美しい雛人形たちが華やかに来場者たちを迎える


3月3日より2日間、(日本文化会館)にてSpring Festival 2018こと春祭りが開催された。3月3日は桃の節句。日本では雛祭の日に当たり、このイベントも雛祭に因み催された。当日は多くの日本人とカナディアンが集まり大いに賑わいを見せていた。
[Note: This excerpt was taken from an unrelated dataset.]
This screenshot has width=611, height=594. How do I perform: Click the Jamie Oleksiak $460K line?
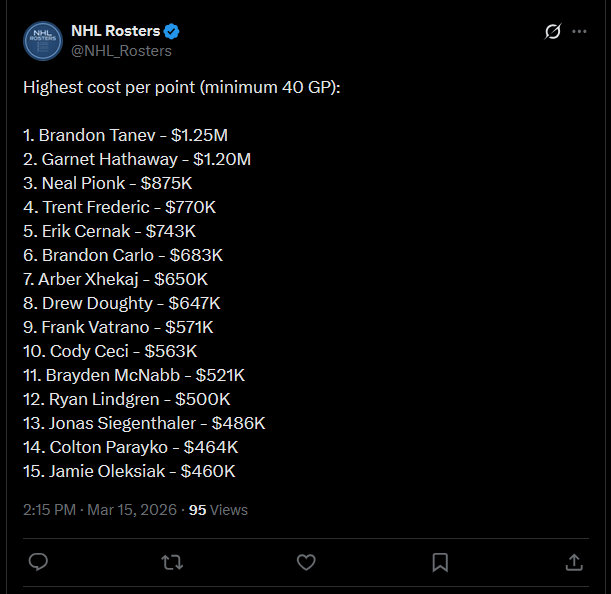click(129, 471)
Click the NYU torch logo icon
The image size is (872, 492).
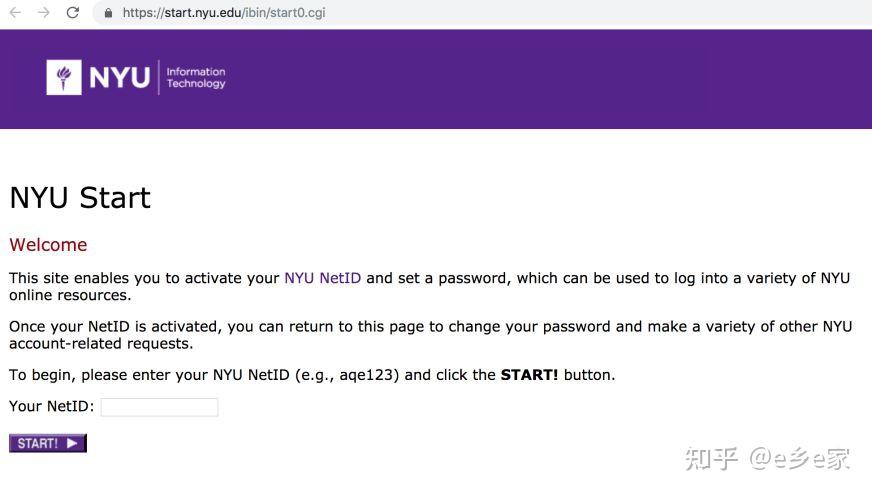click(64, 77)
まず会場に足を踏み入れ、目に飛び込んで来たのは美しい雛壇だ。6段を構える大きな雛壇には伝統的な雛人形が可愛らしく並び、また雛壇の後ろにはたくさんの吊るし雛が簾の様に敷かれていた。多くの来場者がこの段の前で足を止め、写真を撮ったり人形を眺めたりと、それぞれが馴染みの薄い日本の行事を楽しみながら体験しているようであった。また、来場者には和服を着る人々の姿が目立った。日本の伝統的なものよりも色鮮やかで、思い思いに個性を主張した装いとなっていたのがなんともトロントらしい点である。

着物を纏った女性たちが春気分を盛り上げてくれる

足を止めて写真を撮る来場者の姿も見受けられた

日本の桜をバックにステージでは踊りが披露された

また会場の食事ブースでは、寿司や焼きおにぎり、おでんなどの日本食がずらりと並び、お昼時のみならず終日に渡り賑わいを見せていた。また緑茶を販売するブースも設けられ、柚子などのフレーバーが付いた緑茶を試飲する人々の様子がうかがえた。

そして今回のメインとなるパフォーマンスステージでは、終日に渡り様々な演目が披露され人気を博していた。京都を思い起こさせる踊りから琴の演奏など、日本の伝統に因んだパフォーマンスがそれぞれ注目を集める中、特に忍者のパフォーマンスや和太鼓演奏の人気は高く、舞台前には人が溢れていた。

勇ましい太鼓パフォーマンスで

落語に耳を傾ける来場者たち

その他にも、会場では茶道体験や落語といった日本の文化的なブースも見ることが出来た。茶道体験では人々が実際の茶室を模した個室で抹茶と和菓子を嗜んでおり、緊張した面持ちの参加者も見られたが、異文化を楽しんでいる様だった。また落語に関しては落語が何かを知らない人々も多く居たにも関わらず、パフォーマンスをしっかりと理解し、日本人と同じ感覚で笑う人々の様子が印象的であった。

JCCCでは季節ごとにこの様な祭行事を開催している。これからもトロントの人々と日本文化を繋ぐ場として、賑わいを見せていくだろう。